WHAT TO DO: Recast every one of the rows below as a Markdown table with the columns No. and Line, numbering each row and skipping any blank lines.

EXTRACTED MATERIAL:
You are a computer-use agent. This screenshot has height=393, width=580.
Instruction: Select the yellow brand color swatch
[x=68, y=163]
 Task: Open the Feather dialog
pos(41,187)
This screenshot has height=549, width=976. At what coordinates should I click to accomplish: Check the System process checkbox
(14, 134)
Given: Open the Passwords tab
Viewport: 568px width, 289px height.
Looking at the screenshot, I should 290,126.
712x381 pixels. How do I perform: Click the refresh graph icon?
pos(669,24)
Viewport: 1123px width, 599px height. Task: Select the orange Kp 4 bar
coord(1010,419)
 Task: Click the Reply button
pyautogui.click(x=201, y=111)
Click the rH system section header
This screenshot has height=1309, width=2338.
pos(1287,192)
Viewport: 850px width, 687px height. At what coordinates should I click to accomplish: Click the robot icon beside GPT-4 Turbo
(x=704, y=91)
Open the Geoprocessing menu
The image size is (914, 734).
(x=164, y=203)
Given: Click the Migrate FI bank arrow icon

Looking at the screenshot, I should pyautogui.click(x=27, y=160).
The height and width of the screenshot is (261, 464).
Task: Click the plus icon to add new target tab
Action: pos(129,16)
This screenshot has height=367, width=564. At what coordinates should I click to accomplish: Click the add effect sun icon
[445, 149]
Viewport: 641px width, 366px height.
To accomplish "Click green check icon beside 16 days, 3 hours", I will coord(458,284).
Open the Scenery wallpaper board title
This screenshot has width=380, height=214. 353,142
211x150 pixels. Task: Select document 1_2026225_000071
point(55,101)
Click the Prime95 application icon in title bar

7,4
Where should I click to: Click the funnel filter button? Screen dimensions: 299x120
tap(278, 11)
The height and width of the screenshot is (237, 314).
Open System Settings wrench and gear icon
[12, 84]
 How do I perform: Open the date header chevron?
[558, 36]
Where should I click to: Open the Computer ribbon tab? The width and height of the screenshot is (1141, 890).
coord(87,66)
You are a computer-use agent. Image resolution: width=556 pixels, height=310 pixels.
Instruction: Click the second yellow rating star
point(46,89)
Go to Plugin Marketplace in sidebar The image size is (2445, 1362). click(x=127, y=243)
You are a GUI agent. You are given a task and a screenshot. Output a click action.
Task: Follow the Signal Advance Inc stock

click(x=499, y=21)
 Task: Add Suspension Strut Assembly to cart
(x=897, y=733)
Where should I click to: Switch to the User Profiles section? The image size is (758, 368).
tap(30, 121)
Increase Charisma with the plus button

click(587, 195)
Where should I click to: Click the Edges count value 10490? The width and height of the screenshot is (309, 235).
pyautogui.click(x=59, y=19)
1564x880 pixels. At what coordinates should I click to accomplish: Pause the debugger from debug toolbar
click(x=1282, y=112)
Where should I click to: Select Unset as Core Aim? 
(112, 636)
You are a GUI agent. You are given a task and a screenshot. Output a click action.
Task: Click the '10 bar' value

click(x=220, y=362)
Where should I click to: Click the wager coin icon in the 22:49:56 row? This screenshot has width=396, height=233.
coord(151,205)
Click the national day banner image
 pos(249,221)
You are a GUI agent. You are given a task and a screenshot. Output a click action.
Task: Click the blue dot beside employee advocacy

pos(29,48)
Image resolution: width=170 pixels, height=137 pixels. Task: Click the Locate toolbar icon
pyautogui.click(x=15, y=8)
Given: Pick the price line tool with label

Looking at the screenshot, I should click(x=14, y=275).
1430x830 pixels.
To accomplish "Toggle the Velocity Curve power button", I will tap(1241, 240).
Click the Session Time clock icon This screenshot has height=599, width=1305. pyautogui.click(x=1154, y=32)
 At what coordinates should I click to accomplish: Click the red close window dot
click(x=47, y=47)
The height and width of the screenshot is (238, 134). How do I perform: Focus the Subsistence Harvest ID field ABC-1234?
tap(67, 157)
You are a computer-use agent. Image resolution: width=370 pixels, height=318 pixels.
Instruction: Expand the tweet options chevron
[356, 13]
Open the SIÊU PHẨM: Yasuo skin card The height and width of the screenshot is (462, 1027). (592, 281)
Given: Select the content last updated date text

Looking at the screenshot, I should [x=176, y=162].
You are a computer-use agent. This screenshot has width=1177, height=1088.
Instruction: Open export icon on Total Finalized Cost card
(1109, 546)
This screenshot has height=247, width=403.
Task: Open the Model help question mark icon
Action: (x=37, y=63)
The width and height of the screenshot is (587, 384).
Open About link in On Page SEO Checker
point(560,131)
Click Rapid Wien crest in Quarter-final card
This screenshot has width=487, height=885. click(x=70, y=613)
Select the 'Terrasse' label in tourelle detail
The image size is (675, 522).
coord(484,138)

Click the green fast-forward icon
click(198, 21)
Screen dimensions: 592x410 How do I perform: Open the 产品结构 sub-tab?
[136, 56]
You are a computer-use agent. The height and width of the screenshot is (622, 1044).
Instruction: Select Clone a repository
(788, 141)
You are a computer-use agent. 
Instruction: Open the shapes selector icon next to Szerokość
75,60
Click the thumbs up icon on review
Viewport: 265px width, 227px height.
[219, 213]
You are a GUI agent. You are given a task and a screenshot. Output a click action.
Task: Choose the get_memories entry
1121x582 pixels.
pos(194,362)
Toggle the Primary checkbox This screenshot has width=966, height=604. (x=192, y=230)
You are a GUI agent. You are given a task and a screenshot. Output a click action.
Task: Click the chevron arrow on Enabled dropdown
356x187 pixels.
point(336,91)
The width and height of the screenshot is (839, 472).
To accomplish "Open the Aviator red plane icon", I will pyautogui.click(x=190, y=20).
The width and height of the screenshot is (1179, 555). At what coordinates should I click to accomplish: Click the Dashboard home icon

SOLUTION TO THIS EXERCISE:
| No. | Line |
|---|---|
| 1 | You are a computer-use agent. This screenshot has height=393, width=580. |
| 2 | Instruction: Select the yellow brand color swatch |
| 3 | [x=68, y=163] |
| 4 |  Task: Open the Feather dialog |
| 5 | pos(41,187) |
| 6 | This screenshot has height=549, width=976. At what coordinates should I click to accomplish: Check the System process checkbox |
| 7 | (14, 134) |
| 8 | Given: Open the Passwords tab |
| 9 | Viewport: 568px width, 289px height. |
| 10 | Looking at the screenshot, I should 290,126. |
| 11 | 712x381 pixels. How do I perform: Click the refresh graph icon? |
| 12 | pos(669,24) |
| 13 | Viewport: 1123px width, 599px height. Task: Select the orange Kp 4 bar |
| 14 | coord(1010,419) |
| 15 |  Task: Click the Reply button |
| 16 | pyautogui.click(x=201, y=111) |
| 17 | Click the rH system section header |
| 18 | This screenshot has height=1309, width=2338. |
| 19 | pos(1287,192) |
| 20 | Viewport: 850px width, 687px height. At what coordinates should I click to accomplish: Click the robot icon beside GPT-4 Turbo |
| 21 | (x=704, y=91) |
| 22 | Open the Geoprocessing menu |
| 23 | The image size is (914, 734). |
| 24 | (x=164, y=203) |
| 25 | Given: Click the Migrate FI bank arrow icon |
| 26 | Looking at the screenshot, I should pyautogui.click(x=27, y=160). |
| 27 | The height and width of the screenshot is (261, 464). |
| 28 | Task: Click the plus icon to add new target tab |
| 29 | Action: pos(129,16) |
| 30 | This screenshot has height=367, width=564. At what coordinates should I click to accomplish: Click the add effect sun icon |
| 31 | [445, 149] |
| 32 | Viewport: 641px width, 366px height. |
| 33 | To accomplish "Click green check icon beside 16 days, 3 hours", I will coord(458,284). |
| 34 | Open the Scenery wallpaper board title |
| 35 | This screenshot has width=380, height=214. 353,142 |
| 36 | 211x150 pixels. Task: Select document 1_2026225_000071 |
| 37 | point(55,101) |
| 38 | Click the Prime95 application icon in title bar |
| 39 | 7,4 |
| 40 | Where should I click to: Click the funnel filter button? Screen dimensions: 299x120 |
| 41 | tap(278, 11) |
| 42 | The height and width of the screenshot is (237, 314). |
| 43 | Open System Settings wrench and gear icon |
| 44 | [12, 84] |
| 45 |  How do I perform: Open the date header chevron? |
| 46 | [558, 36] |
| 47 | Where should I click to: Open the Computer ribbon tab? The width and height of the screenshot is (1141, 890). |
| 48 | coord(87,66) |
| 49 | You are a computer-use agent. Image resolution: width=556 pixels, height=310 pixels. |
| 50 | Instruction: Click the second yellow rating star |
| 51 | point(46,89) |
| 52 | Go to Plugin Marketplace in sidebar The image size is (2445, 1362). click(x=127, y=243) |
| 53 | You are a GUI agent. You are given a task and a screenshot. Output a click action. |
| 54 | Task: Follow the Signal Advance Inc stock |
| 55 | click(x=499, y=21) |
| 56 |  Task: Add Suspension Strut Assembly to cart |
| 57 | (x=897, y=733) |
| 58 | Where should I click to: Switch to the User Profiles section? The image size is (758, 368). |
| 59 | tap(30, 121) |
| 60 | Increase Charisma with the plus button |
| 61 | click(587, 195) |
| 62 | Where should I click to: Click the Edges count value 10490? The width and height of the screenshot is (309, 235). |
| 63 | pyautogui.click(x=59, y=19) |
| 64 | 1564x880 pixels. At what coordinates should I click to accomplish: Pause the debugger from debug toolbar |
| 65 | click(x=1282, y=112) |
| 66 | Where should I click to: Select Unset as Core Aim?  |
| 67 | (112, 636) |
| 68 | You are a GUI agent. You are given a task and a screenshot. Output a click action. |
| 69 | Task: Click the '10 bar' value |
| 70 | click(x=220, y=362) |
| 71 | Where should I click to: Click the wager coin icon in the 22:49:56 row? This screenshot has width=396, height=233. |
| 72 | coord(151,205) |
| 73 | Click the national day banner image |
| 74 |  pos(249,221) |
| 75 | You are a GUI agent. You are given a task and a screenshot. Output a click action. |
| 76 | Task: Click the blue dot beside employee advocacy |
| 77 | pos(29,48) |
| 78 | Image resolution: width=170 pixels, height=137 pixels. Task: Click the Locate toolbar icon |
| 79 | pyautogui.click(x=15, y=8) |
| 80 | Given: Pick the price line tool with label |
| 81 | Looking at the screenshot, I should click(x=14, y=275). |
| 82 | 1430x830 pixels. |
| 83 | To accomplish "Toggle the Velocity Curve power button", I will tap(1241, 240). |
| 84 | Click the Session Time clock icon This screenshot has height=599, width=1305. pyautogui.click(x=1154, y=32) |
| 85 |  At what coordinates should I click to accomplish: Click the red close window dot |
| 86 | click(x=47, y=47) |
| 87 | The height and width of the screenshot is (238, 134). How do I perform: Focus the Subsistence Harvest ID field ABC-1234? |
| 88 | tap(67, 157) |
| 89 | You are a computer-use agent. Image resolution: width=370 pixels, height=318 pixels. |
| 90 | Instruction: Expand the tweet options chevron |
| 91 | [356, 13] |
| 92 | Open the SIÊU PHẨM: Yasuo skin card The height and width of the screenshot is (462, 1027). (592, 281) |
| 93 | Given: Select the content last updated date text |
| 94 | Looking at the screenshot, I should [x=176, y=162]. |
| 95 | You are a computer-use agent. This screenshot has width=1177, height=1088. |
| 96 | Instruction: Open export icon on Total Finalized Cost card |
| 97 | (1109, 546) |
| 98 | This screenshot has height=247, width=403. |
| 99 | Task: Open the Model help question mark icon |
| 100 | Action: (x=37, y=63) |
| 101 | The width and height of the screenshot is (587, 384). |
| 102 | Open About link in On Page SEO Checker |
| 103 | point(560,131) |
| 104 | Click Rapid Wien crest in Quarter-final card |
| 105 | This screenshot has width=487, height=885. click(x=70, y=613) |
| 106 | Select the 'Terrasse' label in tourelle detail |
| 107 | The image size is (675, 522). |
| 108 | coord(484,138) |
| 109 | Click the green fast-forward icon |
| 110 | click(198, 21) |
| 111 | Screen dimensions: 592x410 How do I perform: Open the 产品结构 sub-tab? |
| 112 | [136, 56] |
| 113 | You are a computer-use agent. The height and width of the screenshot is (622, 1044). |
| 114 | Instruction: Select Clone a repository |
| 115 | (788, 141) |
| 116 | You are a computer-use agent.  |
| 117 | Instruction: Open the shapes selector icon next to Szerokość |
| 118 | 75,60 |
| 119 | Click the thumbs up icon on review |
| 120 | Viewport: 265px width, 227px height. |
| 121 | [219, 213] |
| 122 | You are a GUI agent. You are given a task and a screenshot. Output a click action. |
| 123 | Task: Choose the get_memories entry |
| 124 | 1121x582 pixels. |
| 125 | pos(194,362) |
| 126 | Toggle the Primary checkbox This screenshot has width=966, height=604. (x=192, y=230) |
| 127 | You are a GUI agent. You are given a task and a screenshot. Output a click action. |
| 128 | Task: Click the chevron arrow on Enabled dropdown |
| 129 | 356x187 pixels. |
| 130 | point(336,91) |
| 131 | The width and height of the screenshot is (839, 472). |
| 132 | To accomplish "Open the Aviator red plane icon", I will pyautogui.click(x=190, y=20). |
| 133 | The width and height of the screenshot is (1179, 555). At what coordinates should I click to accomplish: Click the Dashboard home icon |